AVAILABLE DATA:
=======

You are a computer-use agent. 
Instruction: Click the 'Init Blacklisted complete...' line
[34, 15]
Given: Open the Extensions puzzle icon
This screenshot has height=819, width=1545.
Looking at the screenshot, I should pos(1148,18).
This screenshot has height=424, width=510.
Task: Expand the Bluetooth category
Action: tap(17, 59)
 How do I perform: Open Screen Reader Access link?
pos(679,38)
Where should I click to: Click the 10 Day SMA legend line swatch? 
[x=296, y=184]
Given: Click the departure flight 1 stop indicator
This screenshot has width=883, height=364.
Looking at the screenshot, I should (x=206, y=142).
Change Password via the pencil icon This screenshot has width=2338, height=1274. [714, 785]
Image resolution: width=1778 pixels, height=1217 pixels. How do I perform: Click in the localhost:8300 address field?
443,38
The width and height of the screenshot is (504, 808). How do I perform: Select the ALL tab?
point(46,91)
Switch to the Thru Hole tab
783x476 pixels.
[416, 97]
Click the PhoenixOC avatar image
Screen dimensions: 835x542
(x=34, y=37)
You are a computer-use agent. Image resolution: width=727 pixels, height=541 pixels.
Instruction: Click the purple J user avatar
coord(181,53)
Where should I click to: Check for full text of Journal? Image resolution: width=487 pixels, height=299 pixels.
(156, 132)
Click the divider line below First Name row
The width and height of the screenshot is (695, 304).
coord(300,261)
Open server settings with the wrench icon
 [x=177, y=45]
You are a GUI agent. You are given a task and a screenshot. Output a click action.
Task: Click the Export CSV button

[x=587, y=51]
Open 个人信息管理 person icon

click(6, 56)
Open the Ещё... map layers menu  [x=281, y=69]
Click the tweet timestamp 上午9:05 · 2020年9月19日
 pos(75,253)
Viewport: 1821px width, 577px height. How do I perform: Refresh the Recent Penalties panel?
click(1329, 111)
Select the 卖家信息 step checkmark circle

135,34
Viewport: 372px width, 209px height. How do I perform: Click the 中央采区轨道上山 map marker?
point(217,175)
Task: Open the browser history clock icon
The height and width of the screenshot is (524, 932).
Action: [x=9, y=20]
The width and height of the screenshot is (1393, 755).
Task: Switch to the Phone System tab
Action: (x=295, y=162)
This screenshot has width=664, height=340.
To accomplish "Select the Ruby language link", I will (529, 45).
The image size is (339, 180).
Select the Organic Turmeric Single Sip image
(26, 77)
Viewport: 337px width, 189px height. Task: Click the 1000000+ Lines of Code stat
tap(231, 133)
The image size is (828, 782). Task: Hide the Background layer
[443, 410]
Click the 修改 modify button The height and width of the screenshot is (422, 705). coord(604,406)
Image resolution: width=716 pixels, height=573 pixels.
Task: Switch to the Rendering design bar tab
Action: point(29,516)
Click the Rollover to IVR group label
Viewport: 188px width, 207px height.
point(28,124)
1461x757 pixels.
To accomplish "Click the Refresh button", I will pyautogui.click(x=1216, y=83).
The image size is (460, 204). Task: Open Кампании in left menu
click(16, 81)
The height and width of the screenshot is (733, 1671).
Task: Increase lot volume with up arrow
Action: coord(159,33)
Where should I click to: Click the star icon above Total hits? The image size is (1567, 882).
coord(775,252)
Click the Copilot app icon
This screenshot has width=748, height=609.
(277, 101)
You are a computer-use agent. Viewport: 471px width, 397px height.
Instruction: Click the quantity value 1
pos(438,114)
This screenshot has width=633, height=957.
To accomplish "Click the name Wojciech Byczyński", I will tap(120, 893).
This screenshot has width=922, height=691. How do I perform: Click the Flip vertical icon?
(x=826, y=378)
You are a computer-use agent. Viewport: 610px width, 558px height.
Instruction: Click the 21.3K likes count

=======

REQUIRED WORK:
Please switch "puzzle" to "jigsaw" in the stretch of data from the start through the line containing "[x=296, y=184]", and give those lines again with nothing else changed.

OUTPUT:
You are a computer-use agent. 
Instruction: Click the 'Init Blacklisted complete...' line
[34, 15]
Given: Open the Extensions jigsaw icon
This screenshot has height=819, width=1545.
Looking at the screenshot, I should pos(1148,18).
This screenshot has height=424, width=510.
Task: Expand the Bluetooth category
Action: tap(17, 59)
 How do I perform: Open Screen Reader Access link?
pos(679,38)
Where should I click to: Click the 10 Day SMA legend line swatch? 
[x=296, y=184]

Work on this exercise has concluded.